Enhanced Diagnostic Tools
Fluorescence Resonance Energy Transfer (FRET) is a process where energy from an excited fluorophore is transferred to a neighboring acceptor molecule without the release of light by the fluorophore (quenching). In FRET, the efficiency of this energy transfer process is dependent upon the physical distance between the reporter fluorophore and the quencher and the degree of overlap between reporter emission and quencher absorption spectra. When reporter and quencher are close, quenching is efficient and the oligo is dark. When reporter and quencher are distant, quenching is reduced or eliminated and the oligo is bright. The range over which quenching occurs is unique for each reporter/quencher pair but is commonly between 30 and 70 Å (the distance where quenching is 50% efficient is defined as the Förster radius for that R/Q pair). The quencher (energy acceptor) molecule can be another fluorescent dye such as TAMRATM or a non-fluorescent dark quencher.

Data extracts —

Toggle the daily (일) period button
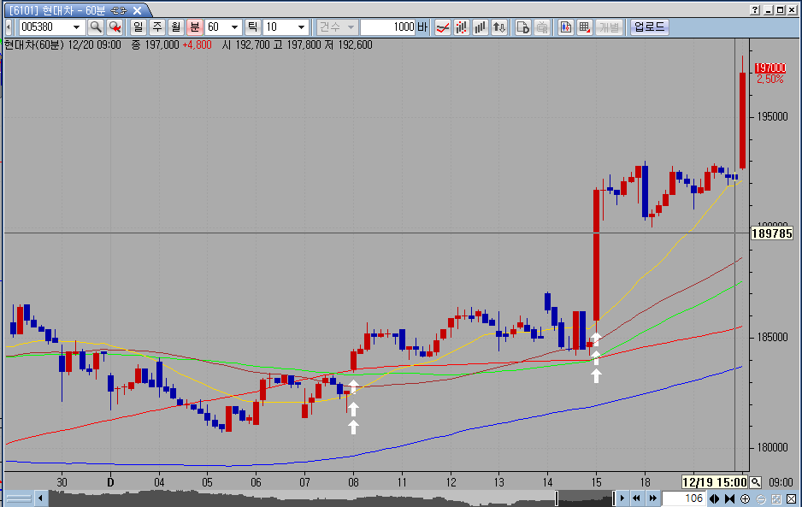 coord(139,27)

* * *

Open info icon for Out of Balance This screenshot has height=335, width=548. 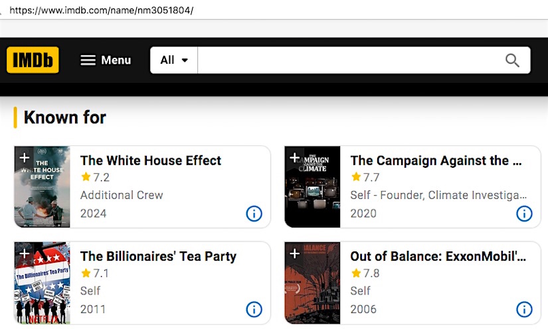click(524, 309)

Task to carry out — In the text on Fluorescence Resonance Energy Transfer, what distance is defined as the Förster radius for a reporter/quencher pair?

Response to the exercise — The distance at which quenching is 50% efficient.